その結果、病気が流行っているときは病気に苦しむ人や病気で亡くなった人から離れること、また、既に同じ病気に罹ったことがあり、かつ、その病気の後で健康を取り戻した人を除いて自分に近寄らせないことが生きる上での知恵として成立した。

大型感染症は年齢も性別も身分の差も関係なく襲い掛かってくるというのはCOVID-19に限らず現在に生きる我々が否応なく体験していることであるが、それは現在だからであり、かつては貧富の差や身分の差が病気に罹りやすいか否かを決める指標にもなった。理由は明白で、大型感染症に罹るかどうかがその人の栄養状態に左右されるならば、栄養状態が良好なのは身分が高く資産があり、日々の食事に困らない人ということとなる。飢饉や、飢饉でないにしても満足いく食糧事情でない人は、感染症の前にも無力になってしまう。

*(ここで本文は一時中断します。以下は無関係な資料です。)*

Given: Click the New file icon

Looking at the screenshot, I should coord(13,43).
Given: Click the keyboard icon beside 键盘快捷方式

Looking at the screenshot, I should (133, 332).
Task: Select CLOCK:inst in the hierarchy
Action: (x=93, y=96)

ただし、栄養状態が良好であろうと広まる大型感染症も存在する。ウィリアム・ウェイン・ファリス氏の古代日本の人口推計、いわゆるファリス推計を御存知の方は多いであろう。そして、ファリス推計によると奈良時代の日本、特に天平7(735)年から天平9(737)年にかけて当時の人口の3分の1が亡くなったということを知っている人も多いであろう。その中には当時の権勢を握っていた藤原四子、すなわち、藤原武智麻呂藤原房前藤原宇合藤原麻呂ですら相次いで亡くなった。彼らは当時の最富裕層であるにもかかわらず命を落とした。

これを当時の人はどう感じたか?

絶望以外の何物でもないであろう。

その絶望を乗り越えた先に、今の我々は生きている。